[INFORMATION SUPPLIED Boundary: Start]

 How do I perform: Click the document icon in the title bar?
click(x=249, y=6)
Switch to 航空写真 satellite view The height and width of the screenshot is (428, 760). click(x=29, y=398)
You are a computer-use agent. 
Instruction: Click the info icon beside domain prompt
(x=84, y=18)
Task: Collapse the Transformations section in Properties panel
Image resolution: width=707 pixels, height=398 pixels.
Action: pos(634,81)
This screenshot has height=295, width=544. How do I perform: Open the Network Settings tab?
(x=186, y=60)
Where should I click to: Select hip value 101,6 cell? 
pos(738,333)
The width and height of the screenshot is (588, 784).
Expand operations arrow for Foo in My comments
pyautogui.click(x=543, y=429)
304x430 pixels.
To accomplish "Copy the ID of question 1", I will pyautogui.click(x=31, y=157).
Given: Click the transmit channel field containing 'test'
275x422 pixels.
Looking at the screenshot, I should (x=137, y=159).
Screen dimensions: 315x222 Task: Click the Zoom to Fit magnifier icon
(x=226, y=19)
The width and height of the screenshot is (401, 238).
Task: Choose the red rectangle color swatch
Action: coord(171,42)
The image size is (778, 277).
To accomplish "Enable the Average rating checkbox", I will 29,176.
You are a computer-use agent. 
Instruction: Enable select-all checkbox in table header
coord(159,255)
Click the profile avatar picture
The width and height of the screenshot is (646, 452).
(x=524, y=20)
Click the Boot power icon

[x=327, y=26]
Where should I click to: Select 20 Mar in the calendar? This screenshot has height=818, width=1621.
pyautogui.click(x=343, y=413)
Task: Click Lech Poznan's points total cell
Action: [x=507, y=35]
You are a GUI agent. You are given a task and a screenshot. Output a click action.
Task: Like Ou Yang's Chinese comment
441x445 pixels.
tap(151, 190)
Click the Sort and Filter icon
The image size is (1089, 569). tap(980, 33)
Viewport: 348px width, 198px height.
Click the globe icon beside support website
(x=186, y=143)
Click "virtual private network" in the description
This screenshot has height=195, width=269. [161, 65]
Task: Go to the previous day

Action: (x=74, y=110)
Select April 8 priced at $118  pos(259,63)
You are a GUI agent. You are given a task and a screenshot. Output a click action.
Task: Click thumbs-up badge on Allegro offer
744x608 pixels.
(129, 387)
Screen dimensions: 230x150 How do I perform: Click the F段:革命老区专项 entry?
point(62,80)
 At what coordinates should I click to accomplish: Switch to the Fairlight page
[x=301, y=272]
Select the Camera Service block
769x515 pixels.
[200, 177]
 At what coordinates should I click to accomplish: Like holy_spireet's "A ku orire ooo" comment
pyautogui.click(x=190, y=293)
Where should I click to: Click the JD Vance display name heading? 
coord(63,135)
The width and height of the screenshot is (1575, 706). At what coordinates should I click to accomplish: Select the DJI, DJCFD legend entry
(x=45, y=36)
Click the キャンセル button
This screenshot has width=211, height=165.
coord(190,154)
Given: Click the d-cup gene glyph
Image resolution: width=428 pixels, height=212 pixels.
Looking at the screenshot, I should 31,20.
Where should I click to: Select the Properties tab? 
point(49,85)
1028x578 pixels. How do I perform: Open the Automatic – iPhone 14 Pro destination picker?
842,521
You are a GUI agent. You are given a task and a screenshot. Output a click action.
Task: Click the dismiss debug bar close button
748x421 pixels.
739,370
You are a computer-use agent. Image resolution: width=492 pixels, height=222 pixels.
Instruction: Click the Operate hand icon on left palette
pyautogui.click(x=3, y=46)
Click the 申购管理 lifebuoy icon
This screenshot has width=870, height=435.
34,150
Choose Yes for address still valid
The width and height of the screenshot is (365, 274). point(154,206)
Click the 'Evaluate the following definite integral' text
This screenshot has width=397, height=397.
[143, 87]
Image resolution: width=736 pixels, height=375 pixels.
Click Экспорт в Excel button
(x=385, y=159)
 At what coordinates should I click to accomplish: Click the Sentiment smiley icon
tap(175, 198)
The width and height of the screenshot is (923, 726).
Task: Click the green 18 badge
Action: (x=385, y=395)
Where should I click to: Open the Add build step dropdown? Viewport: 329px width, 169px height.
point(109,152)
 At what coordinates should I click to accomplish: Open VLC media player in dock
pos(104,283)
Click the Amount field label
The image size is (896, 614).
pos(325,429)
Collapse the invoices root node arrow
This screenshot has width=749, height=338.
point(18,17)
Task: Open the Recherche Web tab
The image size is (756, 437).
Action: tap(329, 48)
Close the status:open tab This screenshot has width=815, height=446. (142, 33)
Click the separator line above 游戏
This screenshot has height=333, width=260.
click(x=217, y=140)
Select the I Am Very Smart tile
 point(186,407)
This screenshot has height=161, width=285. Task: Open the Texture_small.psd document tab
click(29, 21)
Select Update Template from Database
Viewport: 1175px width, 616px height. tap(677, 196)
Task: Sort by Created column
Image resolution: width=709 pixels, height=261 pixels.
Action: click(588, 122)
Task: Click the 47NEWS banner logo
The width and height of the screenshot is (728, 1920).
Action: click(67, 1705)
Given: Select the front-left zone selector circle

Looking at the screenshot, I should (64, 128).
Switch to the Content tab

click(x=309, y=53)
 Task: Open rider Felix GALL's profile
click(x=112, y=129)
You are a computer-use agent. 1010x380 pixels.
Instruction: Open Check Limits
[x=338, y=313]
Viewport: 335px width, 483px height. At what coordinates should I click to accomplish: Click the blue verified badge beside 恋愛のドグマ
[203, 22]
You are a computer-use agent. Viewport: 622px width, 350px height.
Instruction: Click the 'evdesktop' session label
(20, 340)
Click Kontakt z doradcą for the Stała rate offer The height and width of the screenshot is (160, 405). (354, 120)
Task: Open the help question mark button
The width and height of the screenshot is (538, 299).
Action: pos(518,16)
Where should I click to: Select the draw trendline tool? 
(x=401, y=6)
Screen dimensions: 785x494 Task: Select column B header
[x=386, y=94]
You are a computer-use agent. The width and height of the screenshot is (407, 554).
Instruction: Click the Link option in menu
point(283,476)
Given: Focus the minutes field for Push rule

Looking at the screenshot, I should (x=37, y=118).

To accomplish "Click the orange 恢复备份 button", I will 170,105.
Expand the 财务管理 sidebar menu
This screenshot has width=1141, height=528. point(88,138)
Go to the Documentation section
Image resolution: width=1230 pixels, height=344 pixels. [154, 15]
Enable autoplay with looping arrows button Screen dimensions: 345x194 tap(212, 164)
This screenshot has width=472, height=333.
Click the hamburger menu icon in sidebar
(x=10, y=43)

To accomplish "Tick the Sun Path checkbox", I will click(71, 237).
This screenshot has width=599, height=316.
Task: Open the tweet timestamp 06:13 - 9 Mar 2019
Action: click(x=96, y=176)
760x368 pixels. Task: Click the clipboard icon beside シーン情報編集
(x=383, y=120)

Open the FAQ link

[INFORMATION SUPPLIED Boundary: End]

**ASSIGNMENT**: Number of lines holding "computer" in the material: state it with no other words.

**RESPONSE AREA**: 6